With a simple AG, with a primary replica and secondary replica, a VLF on the primary replica can only be marked for reuse once that VLF is hardened (written to the log drive) on the primary replica and hardened on the secondary replica, and then backed up on one of the replicas. (Note that hardening on the secondary replica does NOT mean that the log records have to be replayed, only that they’ve been written to disk – this is a common misconception with both AGs and database mirroring.)
With a DAG, it’s a bit more complicated.
Imagine we have a DAG from AG1 to AG2. AG1 has a primary replica and secondary replica. AG2 has a primary replica and secondary replica. The primary replica of AG2 is essentially another secondary replica of AG1, and functions as a log forwarder to its own secondary replica. You can think of a DAG as an AG of AGs.
So log flows like this:
- AG1 primary replica -> AG1 secondary replica
- AG1 primary replica -> AG2 primary replica -> AG2 secondary replica
From my simple AG example above, you would then think that a VLF on AG1 primary replica can be marked for reuse once that VLF is hardened on the primary replica , hardened on the AG1 secondary replica, hardened on the AG2 primary replica, and then backed up on any AG1 replica.
But that is not the case.

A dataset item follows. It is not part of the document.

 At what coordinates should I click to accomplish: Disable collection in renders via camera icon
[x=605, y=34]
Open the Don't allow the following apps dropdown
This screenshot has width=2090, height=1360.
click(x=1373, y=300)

There’s an extra twist.
A VLF on the AG2 primary replica cannot be marked for reuse until that VLF has been hardened on the AG2 secondary replica. If that VLF cannot be marked for reuse on the AG2 primary replica, then it cannot be marked for reuse on the AG1 primary replica. And so the log in the primary replica may have to grow.
Summary: with a DAG, a VLF in the AG1 primary replica cannot be marked for reuse until it has been hardened on its own secondary replicas and all other secondary replicas in the DAG topology (and then backed up somewhere in AG1). It’s just an extension of the regular AG log-clearing semantics.